> **EXERCISE DIRECTIONS**:
Would you write out the full listing exactly, without any pictures?

▬▬▬▬▬▬

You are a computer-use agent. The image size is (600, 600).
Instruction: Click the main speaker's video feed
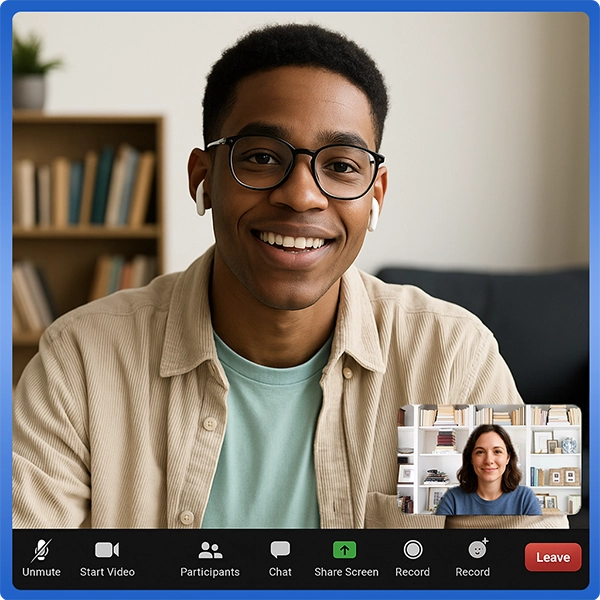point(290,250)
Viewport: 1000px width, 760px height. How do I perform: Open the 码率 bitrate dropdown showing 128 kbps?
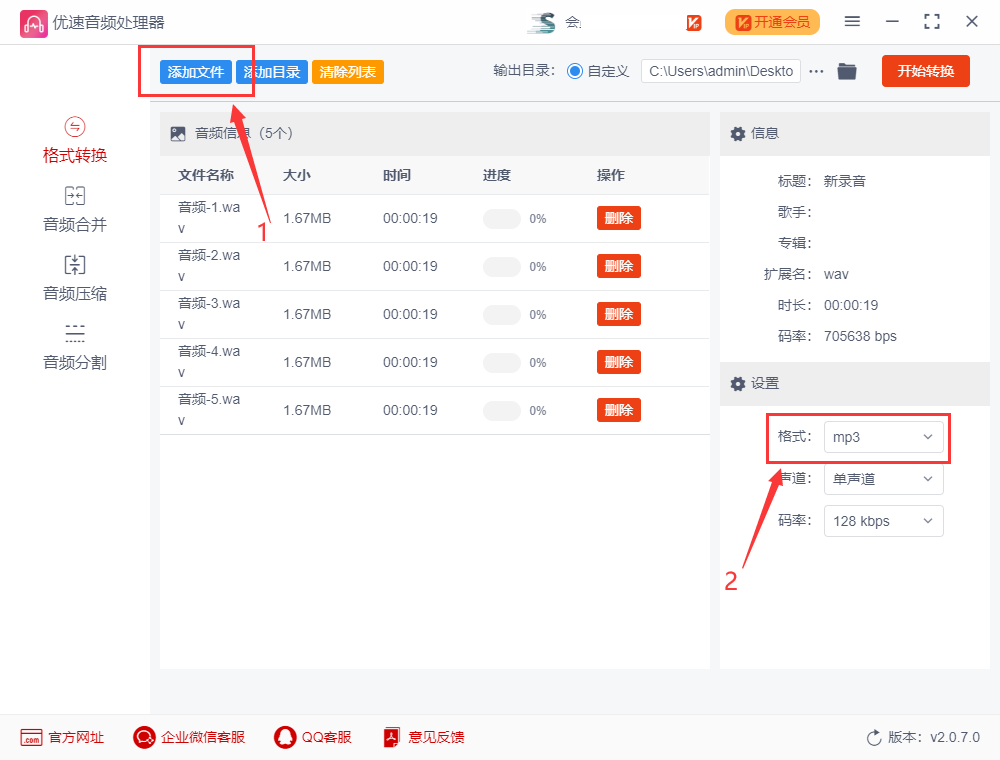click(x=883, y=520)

▬▬▬▬▬▬

> **WRITTEN REPLY**:
You are a computer-use agent. The image size is (600, 600).
Instruction: Click the main speaker's video feed
point(290,250)
Viewport: 1000px width, 760px height. How do I perform: Open the 码率 bitrate dropdown showing 128 kbps?
click(x=883, y=520)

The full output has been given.